Seit Juli 2006 steht der Manager an der Spitze von BMW. Zunächst durfte er noch üppige Gewinne und steigende Absatzzahlen verkünden. Im letzten halben Jahr weht dem promovierten Maschinenbauer aber ein eisiger Wind ins Gesicht. Denn die Bayern verdienen pro Auto deutlich weniger als die beiden großen deutschen Wettbewerber. Deshalb greift Reithofer jetzt durch: 8 100 Stellen fallen weg, auch die Einkaufskosten sollen stark sinken. Gleichzeitig wird das Werk in den USA ausgebaut, um dem Dollar-Verfall zu begegnen.
Doch ein radikaler Bruch mit der Vergangenheit sieht anders aus. Pünktlich zur Hauptversammlung verkündet BMW, dass die 73 000 Mitarbeiter des Konzerns in Deutschland im Schnitt je 5 600 Euro Prämie für das vergangene Jahr bekommen – deutlich mehr, als die einheimische Konkurrenz ausschüttet.
Vielleicht ist der Druck einfach nicht groß genug oder Reithofer schlicht der falsche Mann, um BMW komplett auf den Kopf zu stellen. Seit über 20 Jahren arbeitet der in Penzberg südlich von München geborene Mann für den Konzern, stieg 1987 direkt nach dem Studium ein. Aufsichtsratschef Joachim Milberg, sein Vorvorgänger an der Vorstandsspitze, hat ihn einst ins Unternehmen geholt und über Jahre hinweg nach Kräften gefördert. Reithofer kennt den Konzern heute wie seine Westentasche.

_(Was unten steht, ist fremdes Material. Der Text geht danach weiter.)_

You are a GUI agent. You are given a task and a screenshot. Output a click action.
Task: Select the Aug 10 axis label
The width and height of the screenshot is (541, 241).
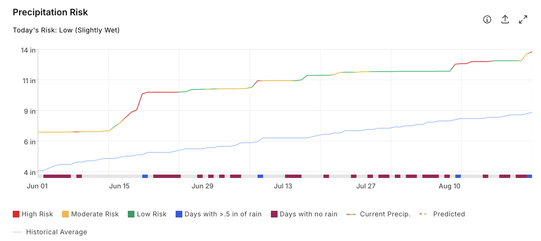click(449, 186)
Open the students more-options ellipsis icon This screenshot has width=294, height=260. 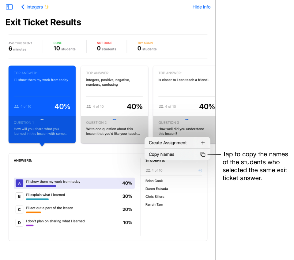pos(200,171)
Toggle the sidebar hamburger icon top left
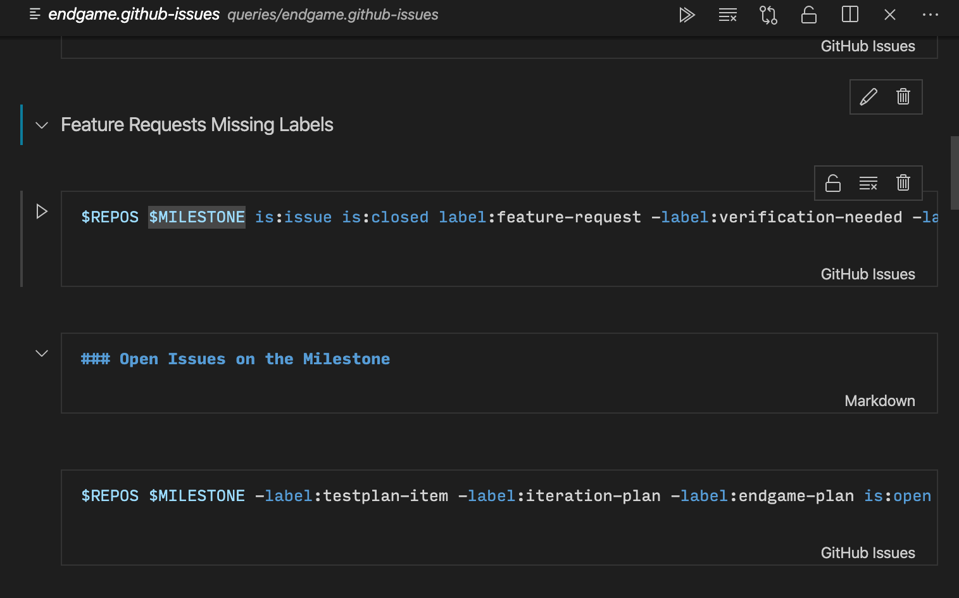959x598 pixels. [x=35, y=15]
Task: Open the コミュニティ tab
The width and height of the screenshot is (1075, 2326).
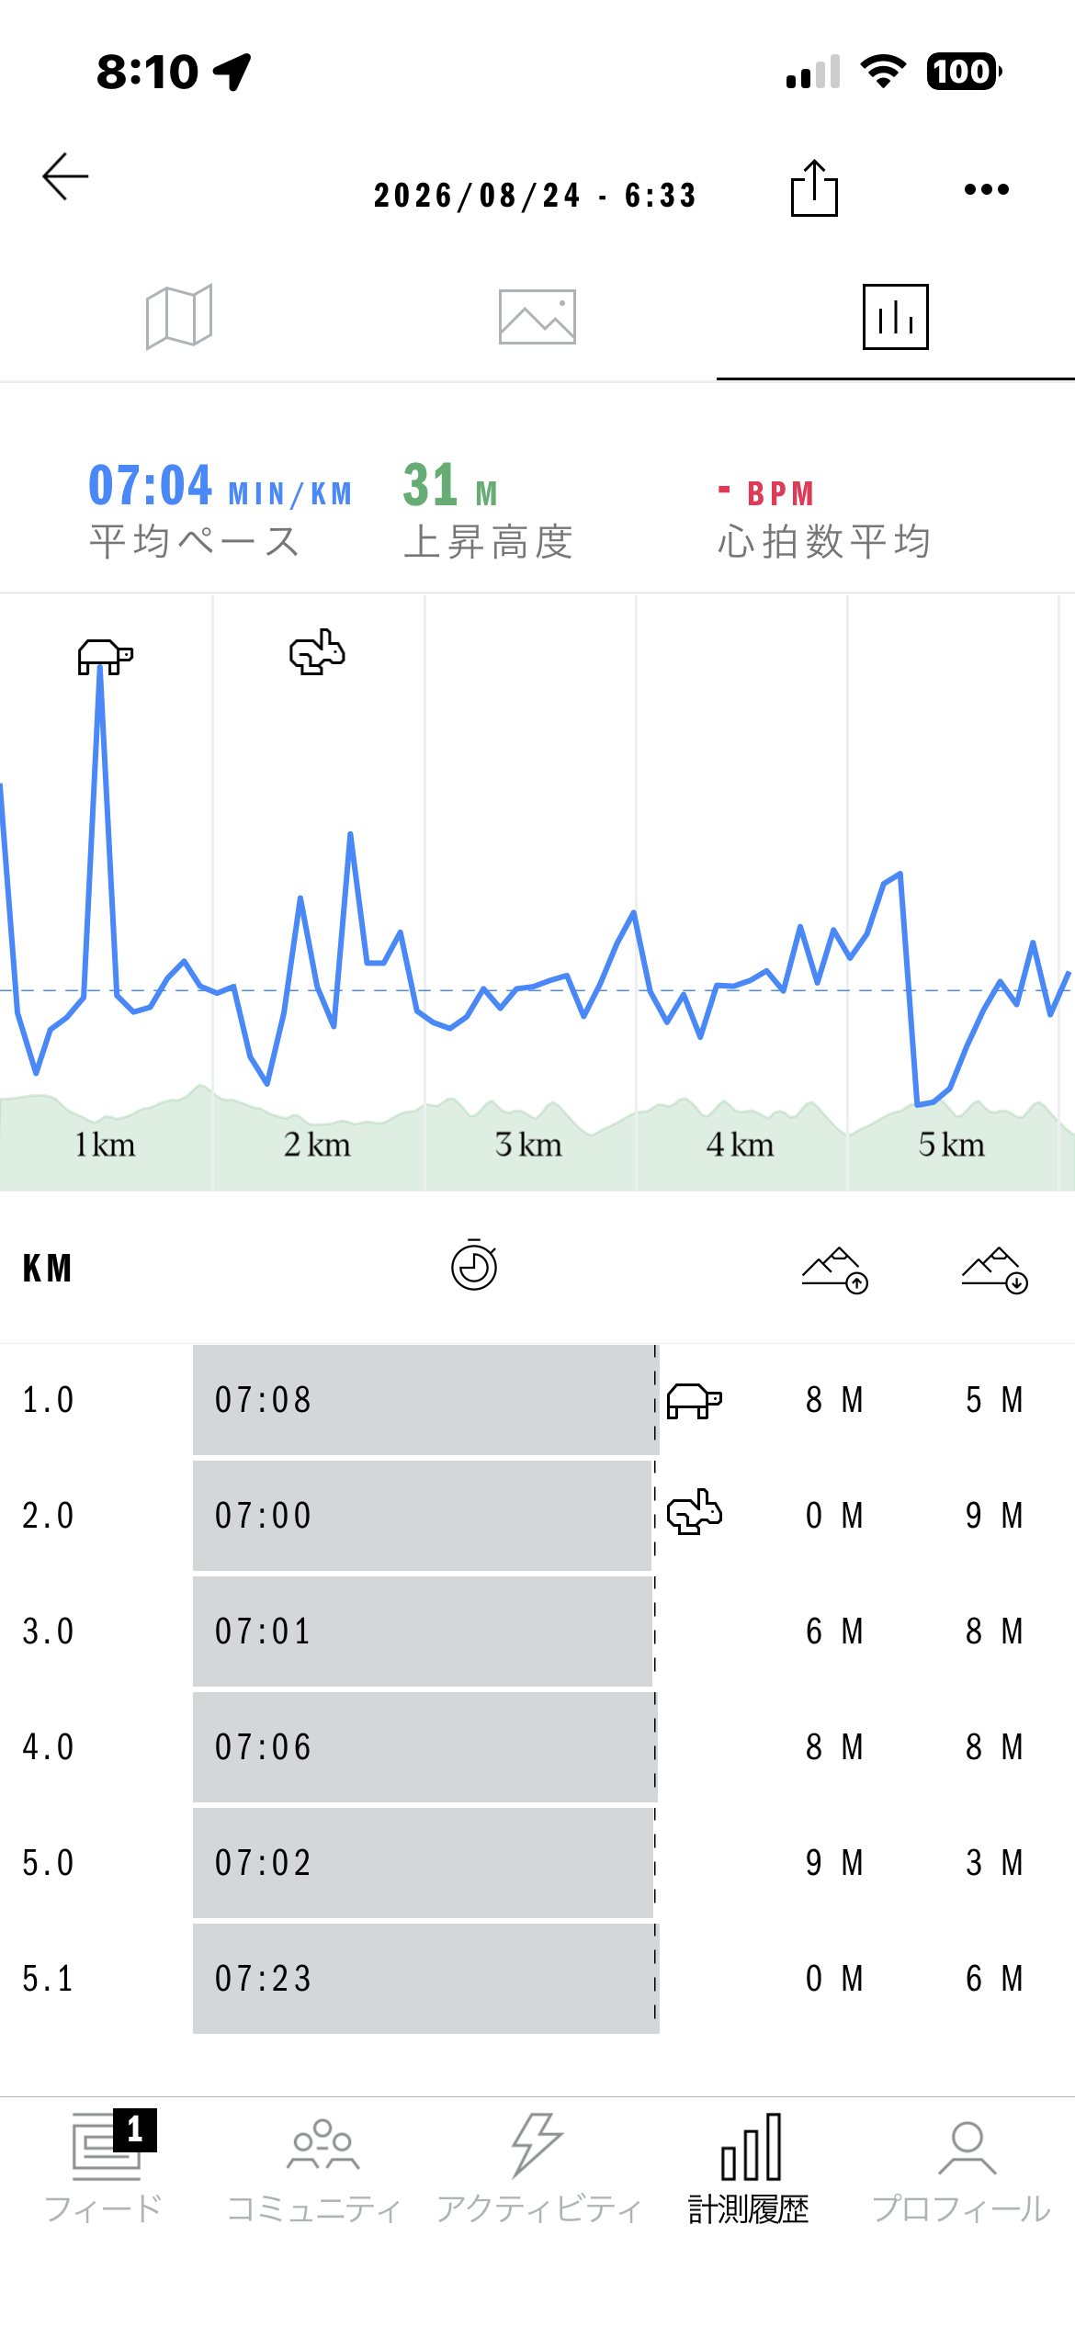Action: pyautogui.click(x=314, y=2168)
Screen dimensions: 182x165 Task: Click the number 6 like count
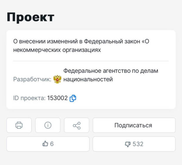coord(52,144)
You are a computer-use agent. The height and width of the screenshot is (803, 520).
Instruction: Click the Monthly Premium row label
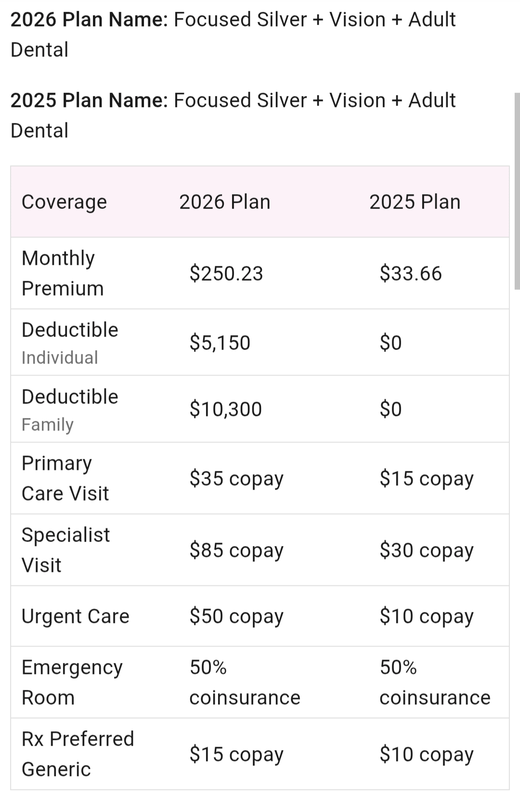(63, 273)
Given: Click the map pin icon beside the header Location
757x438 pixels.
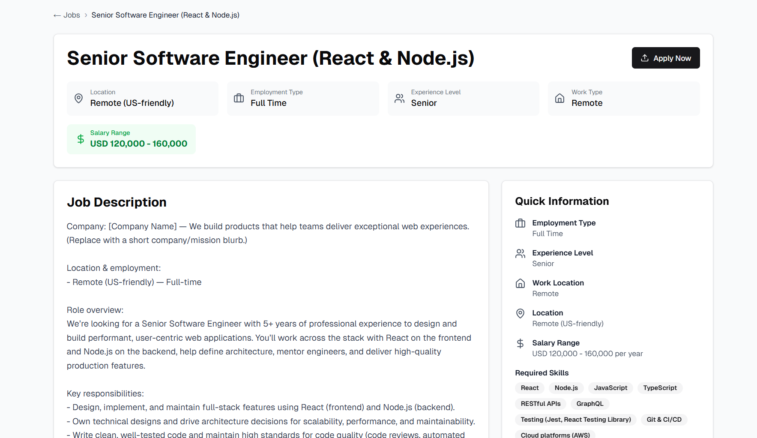Looking at the screenshot, I should pyautogui.click(x=79, y=99).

Zwar moniert auch Fondsmanager Albrecht „Fehler der Vergangenheit“ wie das missglückte Design der 5er- und 7er-Reihe sowie eine „Technikverliebtheit bis ins letzte überflüssige Detail“. Gleichzeitig bekennt sich der Aktienexperte aber auch zu Reithofers langfristig ausgelegter Neuausrichtung. Und DSW-Vertreterin Bergdolt fordert sanft, die neuen Renditeziele doch etwas vor dem angepeilten Ziel 2012 zu erreichen.
Sicher, da gibt es auch die Aktionäre, die den Aktienkurs für viel zu niedrig halten und gerne eine höhere Dividende hätten. Doch Reithofer pariert die Kritik sachlich und souverän. Mögen Audi und Mercedes momentan auch mehr verdienen, das Signal der Hauptversammlung ist eindeutig: die BMW-Aktionäre geben ihrem Vorstandschef Zeit, die Wettbewerber einzuholen.